All of our parts separate from us due to identity damage, except one. Every person carries two adult halves of their core self that are present at birth and need to be united. We call these the core self and the para-self. (Para is a prefix meaning “alongside of” or “beside.”) The core self is the purest form of our God-created design. The core self is the one who responds to Christ in salvation and is the more relational side of ourselves. The para-self (or “para” for short) is less relational, task-focused, and its mission is to get the things done that are necessary to run our lives. The para is the stronger side of ourselves, the one who bears the burdens of school, work, much of parenting, etc.

When we minister to a doctor, their para says it is the one who got them through medical school and who runs the practice. In business executives, the para builds and runs the company. In women who are strong mothers, the para is responsible for the majority of their parenting. Paras are often the side of pastors who run churches. The para is the reason that some people are one person at work and another at home. If a person is a perfectionist, that is in the para. If the person is driven, the para is the driven side of them. In people who have suffered abuse and denigration, the para may take over and manage life, including marriages, in survival mode. Like all other broken parts, the para is always doing things in its own strength and by its own wisdom. The para and the core can be equally active in the adult life of a person.

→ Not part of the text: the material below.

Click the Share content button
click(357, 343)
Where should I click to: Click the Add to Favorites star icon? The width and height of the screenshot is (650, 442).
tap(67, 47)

The para is always full adult age, always maturing at the same pace as the core. Emotional immaturity is not the para’s Achilles heel as it is with child parts. The para’s issue is attempting to meet the needs of the heart through accomplishments, which never works. This causes paras to suffer from self-esteem issues. Nothing they do, no matter how successful, is enough. The endless rat race causes them to be emotionally tired, and many people do feel emotionally tired by the time they reach their thirties or forties. This emotional fatigue is in the para. It is tired because it has spent years trying to meet the needs of its heart through tasks and accomplishments rather than relational connections with God and other people.

The full expression of our true adult design requires the core self and the para-self to be blended. When this happens, the core gains the strength of the para, and the para gains the relational heart of the core. This is often the first step in ministry due to the high level of involvement in the life of the para.